De imediato, não se trata aqui de se falar erroneamente de ideologia de gênero, muito menos associar esta questão a princípios, posições político-partidárias. É um absurdo ignaro. Falar em identidade de gênero é reportar ao respeito de identidade pessoal, na metafísica existencial do ser. Ser o que é, e revelar a sua identidade real. Trata-se sim da determinação pelo próprio indivíduo a partir da percepção que ele tem de si. Chega a ser cruel, portanto, tentar definir o outro pelo nosso olhar.
Parabéns, assim, pelo menos nesse aspecto, ao Supremo Tribunal Federal, que decidiu no último dia primeiro permitir que transexuais e transgêneros alterem o seu nome no registro civil sem a necessidade de realização de cirurgia de mudança de sexo. A maioria dos ministros decidiu também que não será preciso autorização judicial para que o transexual requisite a alteração no documento, que poderá ser feita em cartório. Grande conquista do direito cidadão, na busca do domínio de sua real existência, com base no seu livre-arbítrio de ser.

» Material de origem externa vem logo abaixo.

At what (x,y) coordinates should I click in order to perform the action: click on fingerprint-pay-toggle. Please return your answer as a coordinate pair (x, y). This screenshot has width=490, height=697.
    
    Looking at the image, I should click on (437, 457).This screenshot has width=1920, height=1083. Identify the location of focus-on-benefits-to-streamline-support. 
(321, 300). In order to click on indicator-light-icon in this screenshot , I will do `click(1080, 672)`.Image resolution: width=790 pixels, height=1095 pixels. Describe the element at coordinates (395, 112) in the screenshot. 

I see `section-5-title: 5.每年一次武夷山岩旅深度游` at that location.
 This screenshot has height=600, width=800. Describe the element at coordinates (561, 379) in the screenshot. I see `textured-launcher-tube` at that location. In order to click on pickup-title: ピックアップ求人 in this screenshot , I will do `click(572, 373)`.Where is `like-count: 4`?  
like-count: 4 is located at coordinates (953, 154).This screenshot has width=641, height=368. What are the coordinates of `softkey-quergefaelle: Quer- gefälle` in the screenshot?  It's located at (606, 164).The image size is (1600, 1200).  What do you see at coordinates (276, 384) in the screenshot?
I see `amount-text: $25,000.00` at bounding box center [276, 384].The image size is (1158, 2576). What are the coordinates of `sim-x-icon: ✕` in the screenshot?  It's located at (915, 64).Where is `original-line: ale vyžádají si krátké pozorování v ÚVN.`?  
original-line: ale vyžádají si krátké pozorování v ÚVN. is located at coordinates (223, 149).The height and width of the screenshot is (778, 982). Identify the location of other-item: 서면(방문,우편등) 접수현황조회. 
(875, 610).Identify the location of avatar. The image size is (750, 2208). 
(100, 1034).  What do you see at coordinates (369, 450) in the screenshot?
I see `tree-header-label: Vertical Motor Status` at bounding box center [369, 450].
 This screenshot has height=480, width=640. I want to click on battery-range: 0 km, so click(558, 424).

O tempo avança em sua revisão comportamental de conceitos, em um natural processo de progressar, na direção de uma realidade que fuja a arcabouços religiosos e normativas sociais impositivas, em questões de valores e identidades. Ora, ora, os reais valores se agasalham em conduta, não em estereótipos de comportamentos. Ontem se tinha todo tatuado com um ser que levantaria suspeição, seguramente era um bandido. Simplesmente por conta de um desenho, de uma pintura em seu corpo. Revisou-se tal conceito, mas assim mesmo ainda há os que definem o outro pelas tatuagens.
Não devemos ter a preocupação de enquadramento de quem quer que seja em conceitos, grupos, tribos, principalmente nesses dias atuais de tantas investigações científicas no campo da sempre complexa sexualidade humana. Assim, alguém pode afirmar sua identidade de gênero como feminina (mulher), masculina (homem), fluida (uma identidade mesclada entre o feminino e o masculino e, portanto, ainda assim binária) ou simplesmente não binária (diz respeito às pessoas que não se sentem sua identidade contemplada dentro de uma classificação binária homem-mulher). Nesse caso a identidade de gênero pode ser neutra, agênera, ambígua, queer, mas, a bem da verdade, o que importa todos esses conceitos acadêmicos, quando se deve imperar o respeito, o direito ao outro de, inclusive, sintonizar em seus aspectos espirituais eternos?
O último voto foi da presidente da Corte, Cármen Lúcia, que, dando, antes de qualquer coisa, uma aula de fraternidade cristã, afirmou que “somos iguais, sim, na nossa dignidade, mas temos o direito de ser diferentes em nossa pluralidade e nossa forma de ser”.